:: Exercise directions ::
Within the listing below, determine how many lines hold the word "agent". Give the number with no commentary.

++++

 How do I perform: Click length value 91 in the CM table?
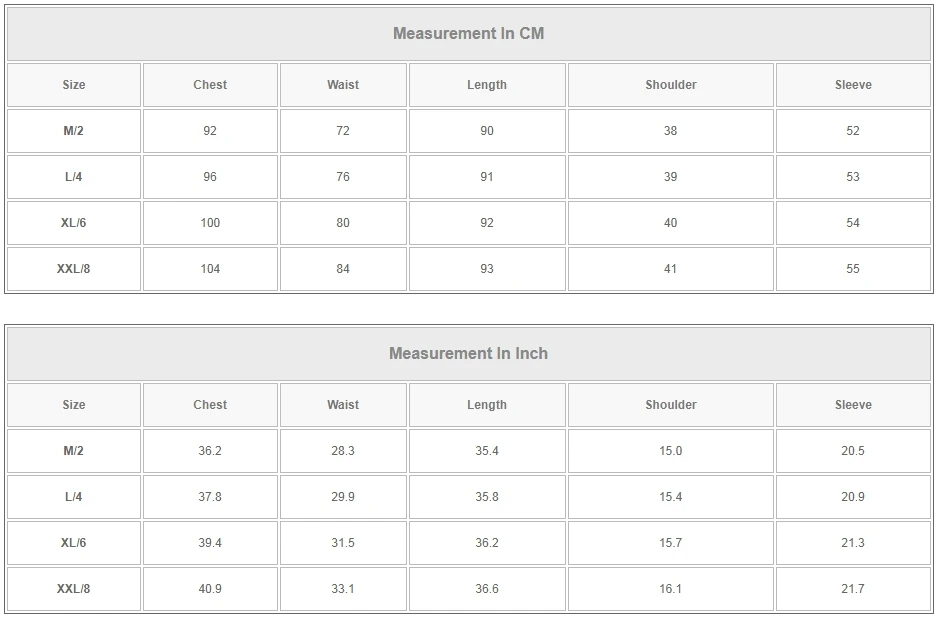tap(487, 177)
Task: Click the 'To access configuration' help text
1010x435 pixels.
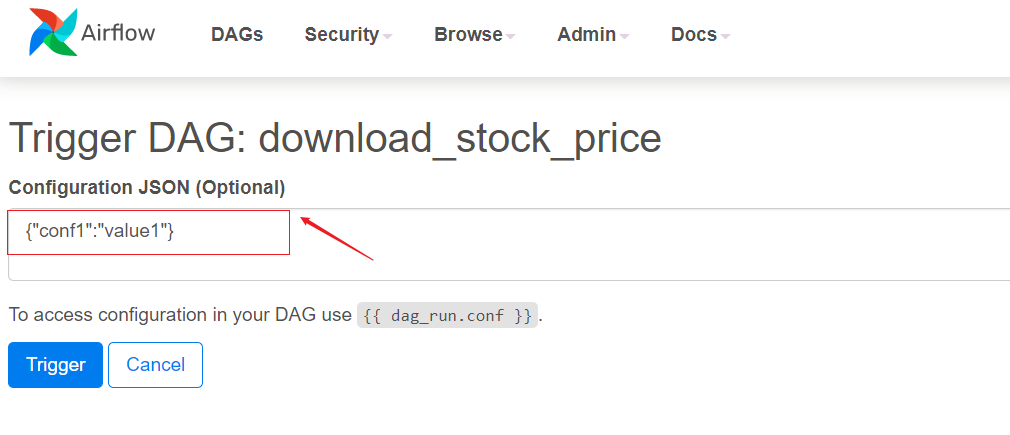Action: point(180,314)
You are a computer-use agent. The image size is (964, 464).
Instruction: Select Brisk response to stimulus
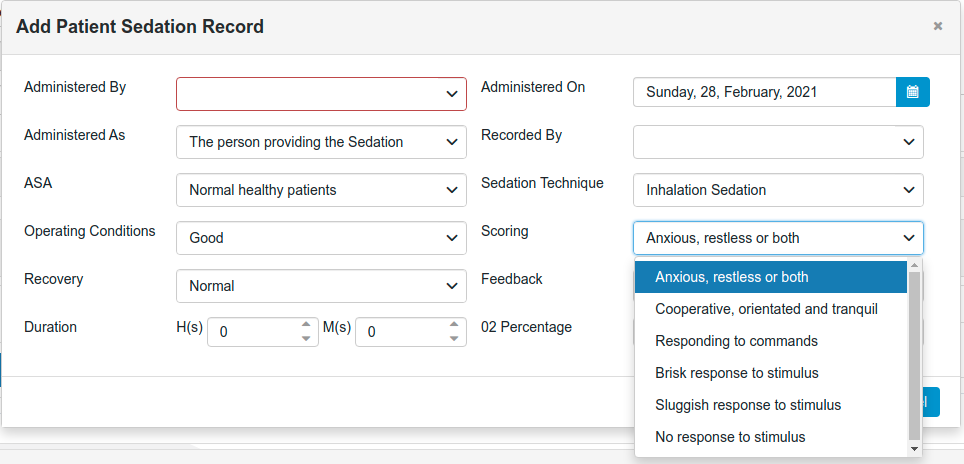point(771,373)
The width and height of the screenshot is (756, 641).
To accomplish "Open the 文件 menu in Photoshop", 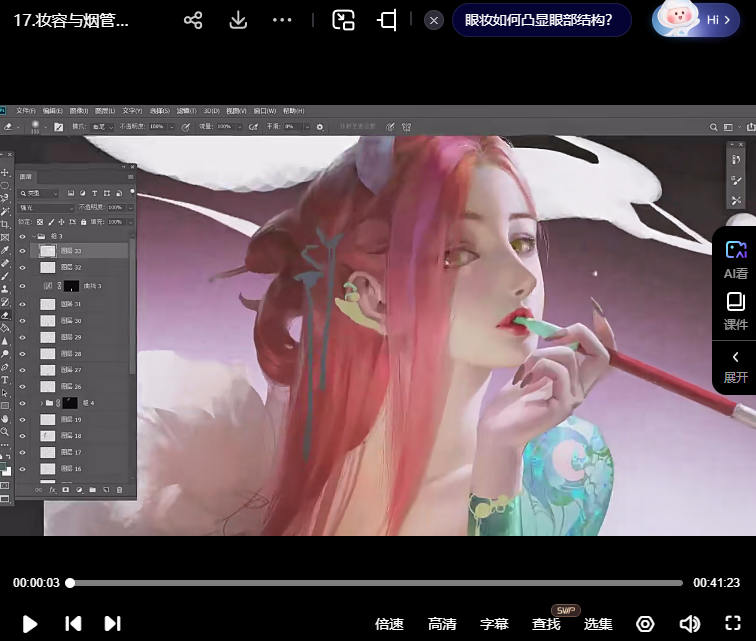I will [x=26, y=111].
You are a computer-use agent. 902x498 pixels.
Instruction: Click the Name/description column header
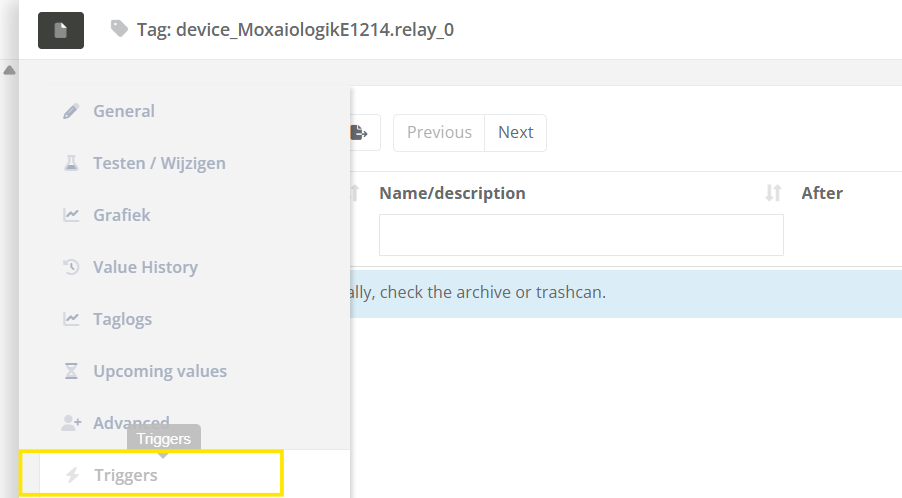coord(452,193)
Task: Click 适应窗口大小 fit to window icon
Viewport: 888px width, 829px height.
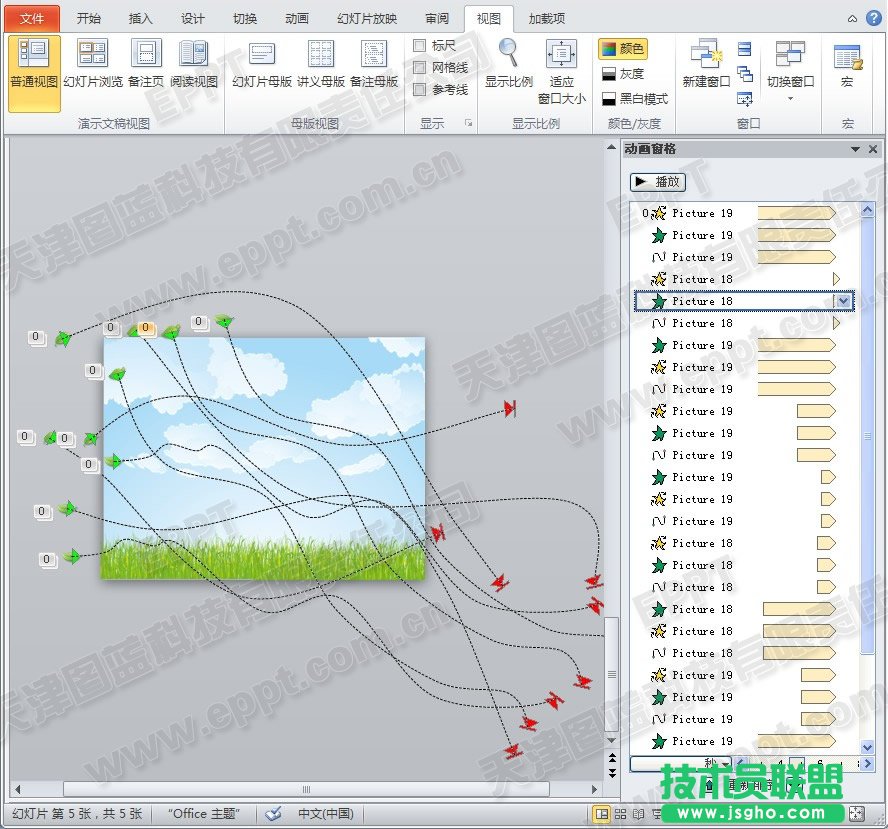Action: (561, 54)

++++

:: Task answer ::
2